◆ Exercise description:
Copy the records below verbatim, starting at the line that contains "Image resolution: width=480" and ending at the line that contains "286x204 pixels. (79, 112)", with both of those lines included.

◆ Working data:
____

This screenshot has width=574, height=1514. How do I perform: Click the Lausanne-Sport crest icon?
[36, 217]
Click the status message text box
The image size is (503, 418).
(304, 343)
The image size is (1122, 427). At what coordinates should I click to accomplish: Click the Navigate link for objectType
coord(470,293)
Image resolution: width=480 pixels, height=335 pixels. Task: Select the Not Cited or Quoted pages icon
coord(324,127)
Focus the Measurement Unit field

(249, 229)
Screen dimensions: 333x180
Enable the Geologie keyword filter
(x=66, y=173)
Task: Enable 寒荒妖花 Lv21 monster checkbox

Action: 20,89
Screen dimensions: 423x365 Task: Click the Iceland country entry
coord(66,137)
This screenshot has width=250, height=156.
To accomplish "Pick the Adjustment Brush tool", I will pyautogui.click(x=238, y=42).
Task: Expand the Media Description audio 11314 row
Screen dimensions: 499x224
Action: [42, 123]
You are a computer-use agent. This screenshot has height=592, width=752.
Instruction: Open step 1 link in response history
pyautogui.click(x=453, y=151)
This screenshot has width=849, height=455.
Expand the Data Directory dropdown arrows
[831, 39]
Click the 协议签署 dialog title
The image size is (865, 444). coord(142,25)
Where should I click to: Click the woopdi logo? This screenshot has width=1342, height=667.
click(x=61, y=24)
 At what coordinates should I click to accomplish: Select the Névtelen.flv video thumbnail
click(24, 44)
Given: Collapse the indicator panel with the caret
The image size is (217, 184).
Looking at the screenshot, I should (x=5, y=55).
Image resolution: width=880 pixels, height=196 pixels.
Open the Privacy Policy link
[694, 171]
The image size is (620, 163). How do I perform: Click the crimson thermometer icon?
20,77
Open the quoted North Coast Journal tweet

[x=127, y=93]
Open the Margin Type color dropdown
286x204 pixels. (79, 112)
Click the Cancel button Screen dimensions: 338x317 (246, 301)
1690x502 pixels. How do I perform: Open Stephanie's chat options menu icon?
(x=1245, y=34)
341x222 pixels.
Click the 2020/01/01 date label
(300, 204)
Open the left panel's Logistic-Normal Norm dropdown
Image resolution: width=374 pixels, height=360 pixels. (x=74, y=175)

____

◆ Written answer:
Image resolution: width=480 pixels, height=335 pixels. Task: Select the Not Cited or Quoted pages icon
coord(324,127)
Focus the Measurement Unit field

(249, 229)
Screen dimensions: 333x180
Enable the Geologie keyword filter
(x=66, y=173)
Task: Enable 寒荒妖花 Lv21 monster checkbox

Action: 20,89
Screen dimensions: 423x365 Task: Click the Iceland country entry
coord(66,137)
This screenshot has width=250, height=156.
To accomplish "Pick the Adjustment Brush tool", I will pyautogui.click(x=238, y=42).
Task: Expand the Media Description audio 11314 row
Screen dimensions: 499x224
Action: [42, 123]
You are a computer-use agent. This screenshot has height=592, width=752.
Instruction: Open step 1 link in response history
pyautogui.click(x=453, y=151)
This screenshot has width=849, height=455.
Expand the Data Directory dropdown arrows
[831, 39]
Click the 协议签署 dialog title
The image size is (865, 444). coord(142,25)
Where should I click to: Click the woopdi logo? This screenshot has width=1342, height=667.
click(x=61, y=24)
 At what coordinates should I click to accomplish: Select the Névtelen.flv video thumbnail
click(24, 44)
Given: Collapse the indicator panel with the caret
The image size is (217, 184).
Looking at the screenshot, I should (x=5, y=55).
Image resolution: width=880 pixels, height=196 pixels.
Open the Privacy Policy link
[694, 171]
The image size is (620, 163). How do I perform: Click the crimson thermometer icon?
20,77
Open the quoted North Coast Journal tweet

[x=127, y=93]
Open the Margin Type color dropdown
286x204 pixels. (79, 112)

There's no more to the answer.